#### [BRANO]
··········
Lovesong: una love story declinata sul pentagramma di una sottile drammaticità

di Florindo Di Monaco
docente, storico della musica

CAPUA. La danza è una delle scorciatoie per raggiungere la felicità. Queste parole della scrittrice austriaca Vicki Baum mi sono venute immediatamente alla mente nel trovarmi ad assistere allo spettacolo coreografico Lovesong, ideato, diretto e magistralmente interpretato da Nicoletta Severino insieme a Guglielmo Schettino, uno dei pochi eventi nella vita che mi hanno regalato emozioni così vive, intense e profonde.

Il titolo che l’autrice ha voluto dare alla sua creazione è quanto mai emblematico e significativo. L’azione danzata si svolge lungo l’arco di 45 minuti seguendo una trama sonora ispirata da un accorato e vibratile lirismo.

Le canzoni, che in una indovinata sequenza danno l’input all’itinerario sentimentale della coppia, accompagnano ed enfatizzano una love story declinata sul pentagramma di una sottile drammaticità, costantemente in bilico tra l’idillio e il pathos, tra quotidianità ed eccezionalità, tra aspirazione ideale e realtà che manda in frantumi il sogno.
··········
#### [ESERCIZI DA SVOLGERE]
1. Secondo la recensione di Lovesong, quanto dura l'azione danzata?
2. Per favore, riporta senza modifiche il passo della recensione di Lovesong che va da "Il titolo che" fino a "frantumi il sogno.".
Il materiale qui sotto non è necessario.

#### [ESTRATTO DEI DATI]
··········
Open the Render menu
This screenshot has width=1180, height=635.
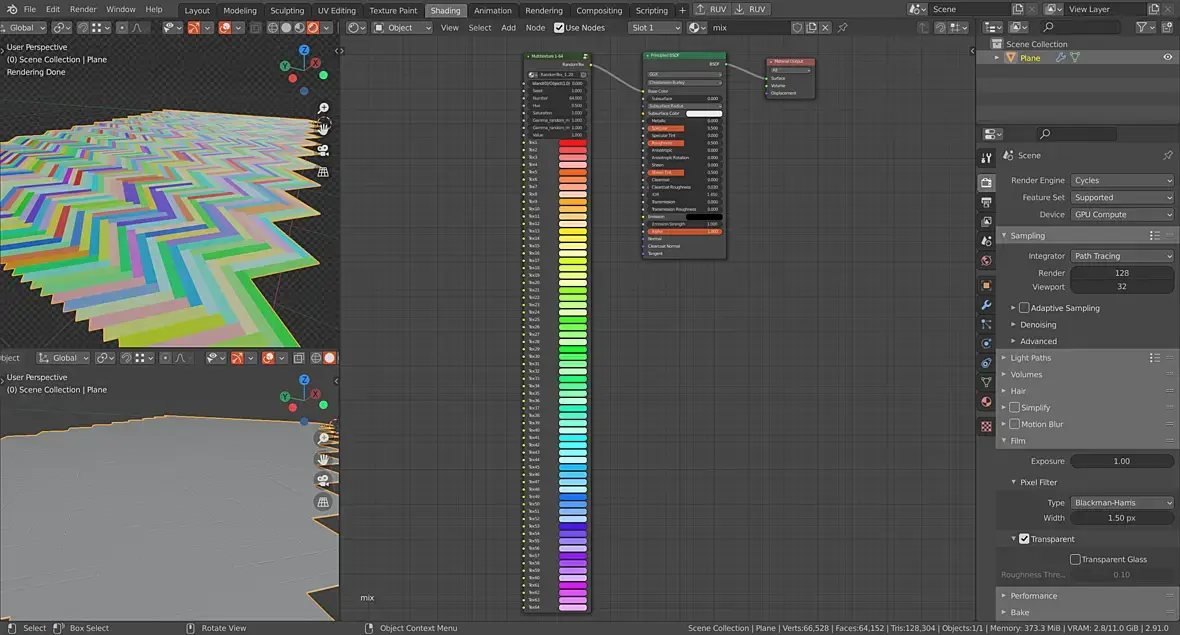[83, 9]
··········
#### [ELENCO DELLE SOLUZIONI]
1. Dura 45 minuti.

2.
Il titolo che l’autrice ha voluto dare alla sua creazione è quanto mai emblematico e significativo. L’azione danzata si svolge lungo l’arco di 45 minuti seguendo una trama sonora ispirata da un accorato e vibratile lirismo.

Le canzoni, che in una indovinata sequenza danno l’input all’itinerario sentimentale della coppia, accompagnano ed enfatizzano una love story declinata sul pentagramma di una sottile drammaticità, costantemente in bilico tra l’idillio e il pathos, tra quotidianità ed eccezionalità, tra aspirazione ideale e realtà che manda in frantumi il sogno.